If you are considering getting chickens then you have to be prepared to get at least two chickens. This is because chickens are naturally social animals who prefer to live in a flock. One chicken will get lonely and get stressed out if they don’t have a buddy.
Stephanie Croft's beautiful three chickens stretching their legs in the morning
When it comes to deciding how many chickens you want to add to your own flock the answer really depends on a few factors:
What Type Of Chickens Do You Want?
Do you want a breed of chicken that is pretty to look at or are you only really bothered by the quality and amount of eggs you can get from them? The so called ‘fancy’ breeds of chicken like the Japanese Bantam and the Poland are generally less productive (2 or 3 eggs a week) compared to breeds that have been bred for their productivity like Miss Pepperpot and The Gingernut Ranger (6 or 7 eggs a week). This means that you may want to get more of the fancy breed if you want a certain number of eggs a week.
Tom Newbould's beautiful Rhode Island Reds foraging for grubs in the grass
How Many Eggs Do You Want?
If you are getting chickens to provide a plentiful supply of eggs for your family then you need to make sure your egg supply can keep up with demand. Prolific layers like the Gingernut Ranger can give you up to 7 eggs a week so take that into account when deciding how many hens you will need. It's always a good idea to add an extra hen to the number you think you will need so that you have a margin of error for periods of low productivity (like Winter or broody hens).
Nikkesha Heath holding one of her Pekin Bantam's delicious pink eggs
Research the average number of eggs the breed you are buying lays and adjust your number of hens accordingly.

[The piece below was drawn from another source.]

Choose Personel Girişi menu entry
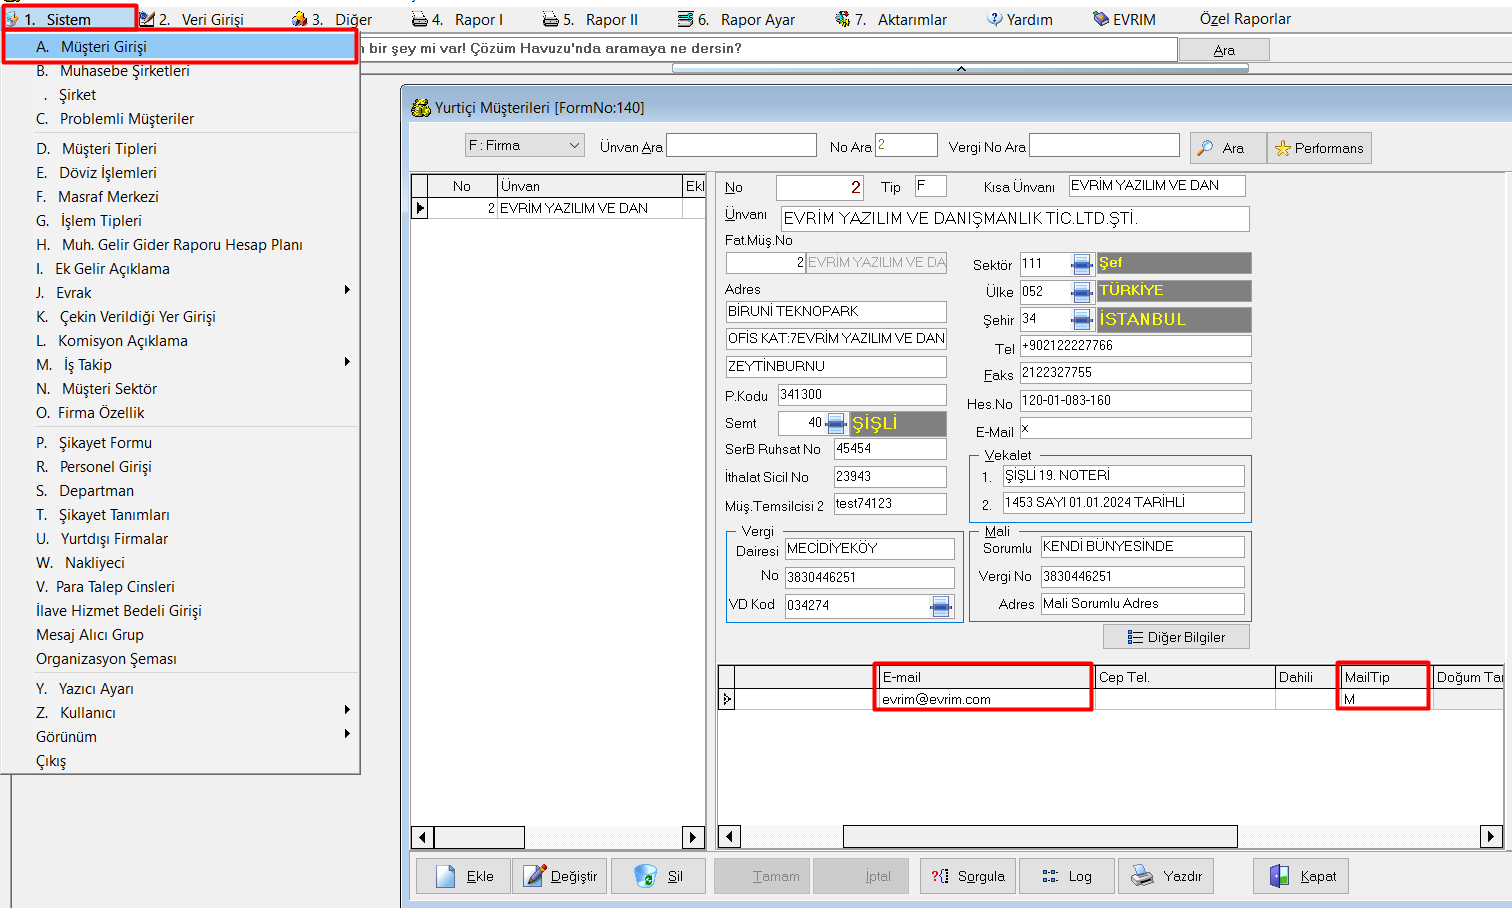This screenshot has width=1512, height=908. coord(105,467)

How Much Space Do You Have?
Chickens don’t need tonnes of space but if you give them free roam of an average sized garden you will end up with lots of holes in your flowerbeds and lawn. Chickens like to dig and scratch around to scavenge for food so it's usually best to designate a defined ‘chicken area’ that you don’t mind them free ranging in.

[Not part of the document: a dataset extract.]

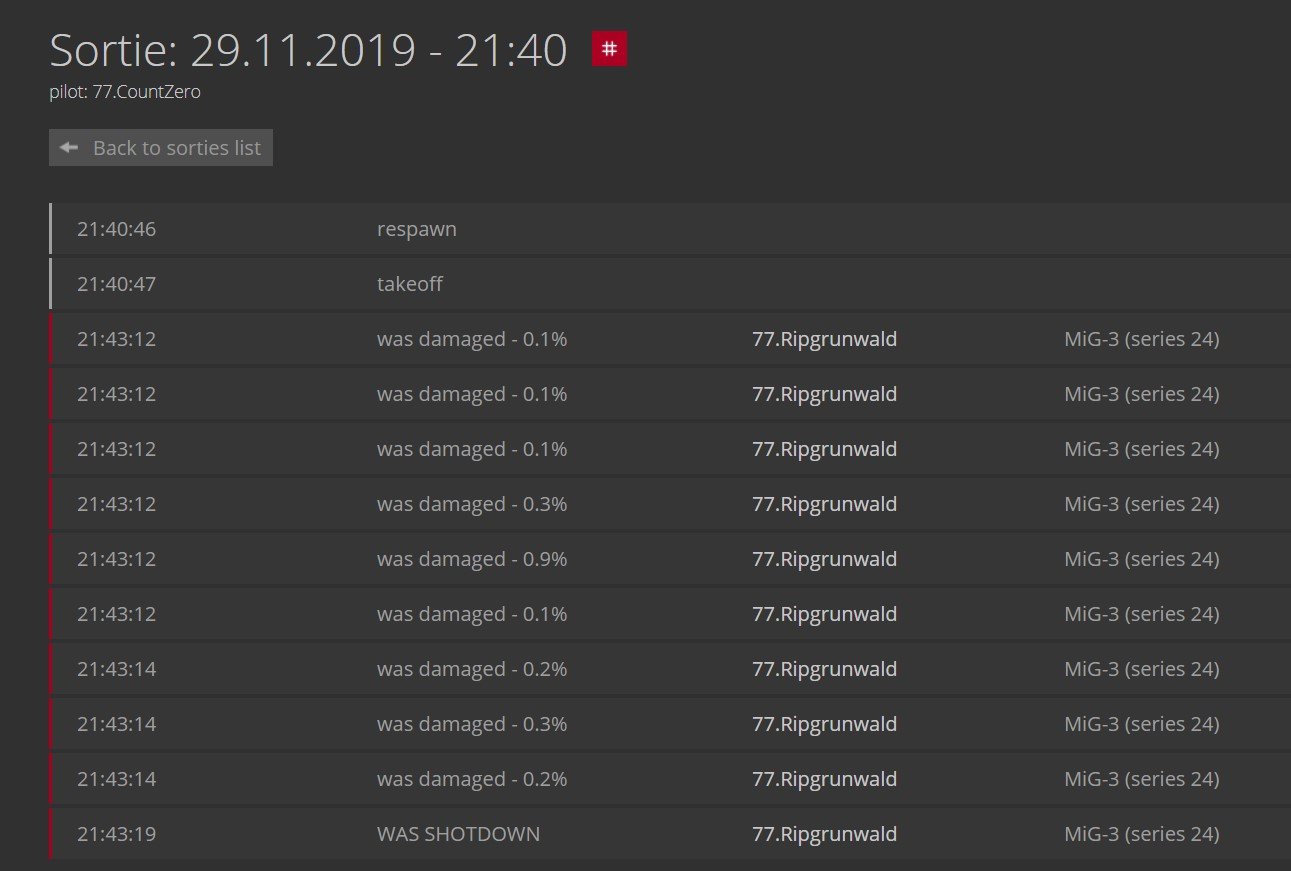Click the 21:40:47 takeoff timestamp
This screenshot has width=1291, height=871.
coord(116,284)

Emilia Taylor's hens enjoying some shade in the back garden
Other than an area to scrabble around in, the chicken coop will take up some room. Our largest Eglu, the Eglu Cube has a footprint of 120 cm x 85 cm (excluding ladder and run) and is 120 cm tall.
What’s Your Budget?
When deciding what your budget for keeping chickens is the last thing you need to worry about is how much it costs to buy chickens (which can be anything from £5 - £50 depending on breed and quality). The big costs are the chicken coop, the chicken run and the chicken feed.

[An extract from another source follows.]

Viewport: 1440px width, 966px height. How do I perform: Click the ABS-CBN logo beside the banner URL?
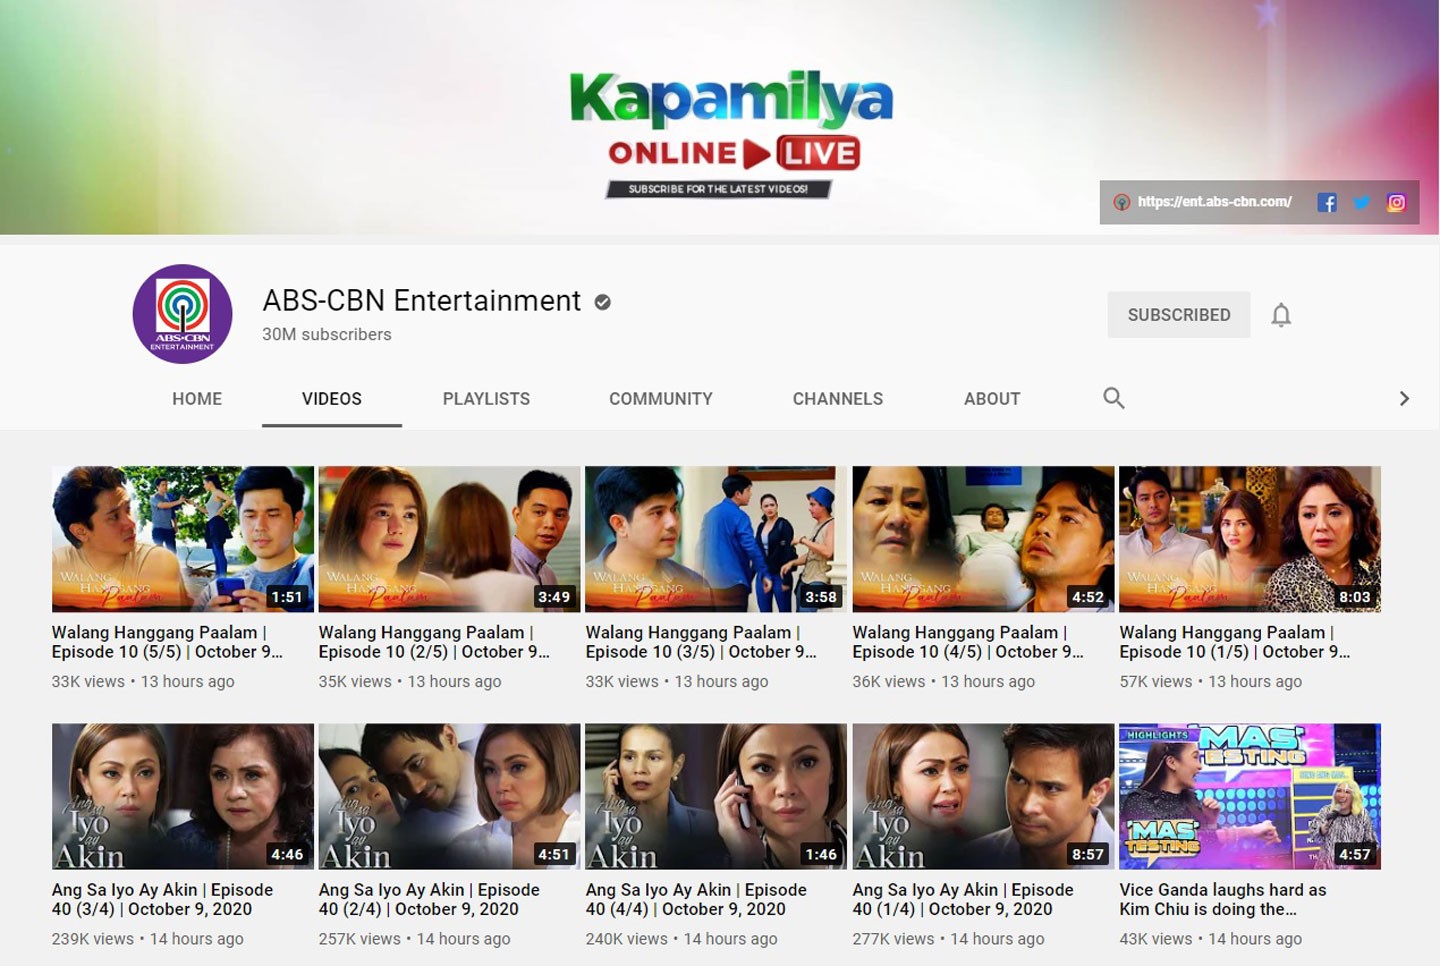click(1122, 202)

Stephen Wilson's incredibly beautiful Frizzle Polish hen showing off her feathers
If you just wanted a couple of hens then all of the above costs will be significantly lower than the coop/run/feed required for a flock of 10 hens. For example our Eglu Go is perfect for housing a couple of big hens whereas our Eglu Cube is nicely suited to house up to 10 chickens.
Should I Get Cockerels?
In short, you should only consider getting Cockerels if you want your hens to reproduce. A good ratio to stick to is one Cockerel for every 5 hens. This is because Cockerels can be quite territorial/possessive over their hens and may fight one another if they feel there is mating competition.
Samantha Dawson's lovely Welsummer hens are being looked after by her cockerel
It is an age old wives tale that you need a Cockerel for your hens to lay eggs. We don’t really understand why this is so widely believed but it is certainly not the case. Hens will lay the same amount of eggs whether there is a Cockerel around them or not. The only difference is that the eggs your hen lays have a chance of being fertilised if there is a Cockerel about. Fertilised eggs can develop into chicks but only if they are incubated or sat on by a broody hen. If you want don’t want the fertilised eggs to develop then make sure you collect the eggs everyday and keep them in the fridge - these eggs, fertilised or not are delicious to eat and you won’t be able to tell the difference.
Where Should I Get Chickens From?
There are lots of places you can buy chickens from. A quick search online will reveal hundreds of different sellers ranging from farmyards and ex battery rescues to backyard breeders. It can be hard when choosing the best seller to buy from but there are a few things you should see as a ‘red flag’ and walk away from.
Observe The Whole Flock - If possible you should observe the flock for a few minutes before you start picking out individuals. A flock that has a couple of sickly birds is likely to have a disease or parasite problem. A bird can still appear healthy when it is harbouring parasites or if a disease is yet to cause symptoms.
A flock of free range chickens
Check The Enclosure - If the enclosure the hens are being kept in looks particularly dirty or has signs of diarrhoea then it is much more likely that they haven’t been properly cared for and are more likely to be diseased.